She has remained a board member all these years, upholding UBAM’s mission of encouraging, supporting and developing a strong and active business community in the Midway area.

Early board members, in addition to Fabis, included Jack Weglarz, founder of the Weglarz Company and builder of the Midway Hotel Center, and Anita Cummings., a human resources and business consultant.

Cummings often stresses how keeping the local business community strong helps the surrounding residential neighborhoods remain vibrant as well.

“We were all just diehards, Fabis said. “We saw all the good we could do for people in our area and even outside the area.”

“I was UBAM’s treasurer. It was very easy in the beginning—we were not computerized,” she added.

UBAM, whose reach now stretches throughout the Southwest Side and southwest suburbs, was instrumental in the revival of Midway Airport in the 1980s, as well as developing local parks and the Illinois Main Street Corridor centered around 63rd Street west of the airport.

Fabis liked her work as well, helping people make reservations and plan trips. At 92, she is still doing it, as well as being active in UBAM, but now she does it out of her home office in Lemont, where Cummings presented her with her Lifetime Achievement plaque.

“I was really surprised by that. It was very nice of them to think of me,” said Fabis.

“I’m doing fine. I just won’t be ice-skating,” she said, explaining that her only nod to age is the use of a cane. She and her husband, Joseph, who died in 2007, had five children. She now has nine grandchildren and five great-grandchildren.
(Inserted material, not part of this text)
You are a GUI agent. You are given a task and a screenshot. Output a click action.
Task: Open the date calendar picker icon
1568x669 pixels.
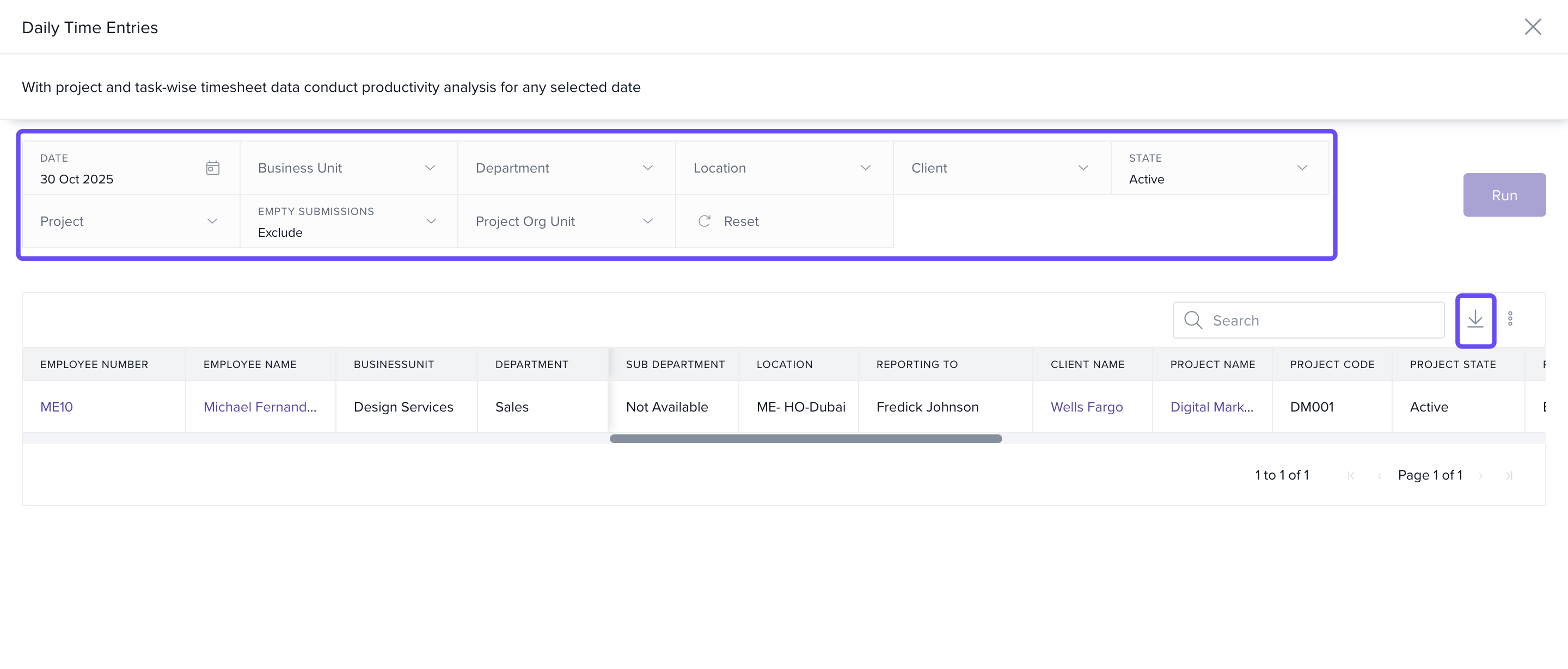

Fabis said she has remained active in the always-changing travel industry because she likes helping people, although she said some of the changes have made it more difficult for travel agents to make a living.

“People are computer savvy now and can make their own reservations online. And of course, with COVID-19, most people weren’t going anywhere for most of the past two years,” she said. “We no longer get fees from airlines. But thankfully, I have always had a good reputation and people still come to me for planning bigger trips and package tours.”

Fabis enjoyed traveling as part of her job as a travel agent, but doesn’t feel the need to go anymore. She said she has been to too many places to pick a favorite.

“My husband was very understanding. He couldn’t always come with me—remember I had five children at home,” she said. “The trips weren’t free either. But it was helpful for me to go, so I would have first-hand knowledge. It’s easy to read a brochure but customers want more than that.”

Fabis said that as with being a travel agent, helping people through UBAM is what has kept her active in the business organization.

She enjoyed spearheading some of UBAM’s first fundraising efforts, which are traditionally held around Christmastime. The group now holds a “Something for Seniors” benefit to raise money and provide gift baskets of food for elderly people in need.

But originally, Fabis led similar efforts to collect gifts for young people in Misericordia and, she particularly helped collecting donations from business owners of everything from toys to warm clothing to the St. Theresa Mission that was run by nuns at a church on the South Side.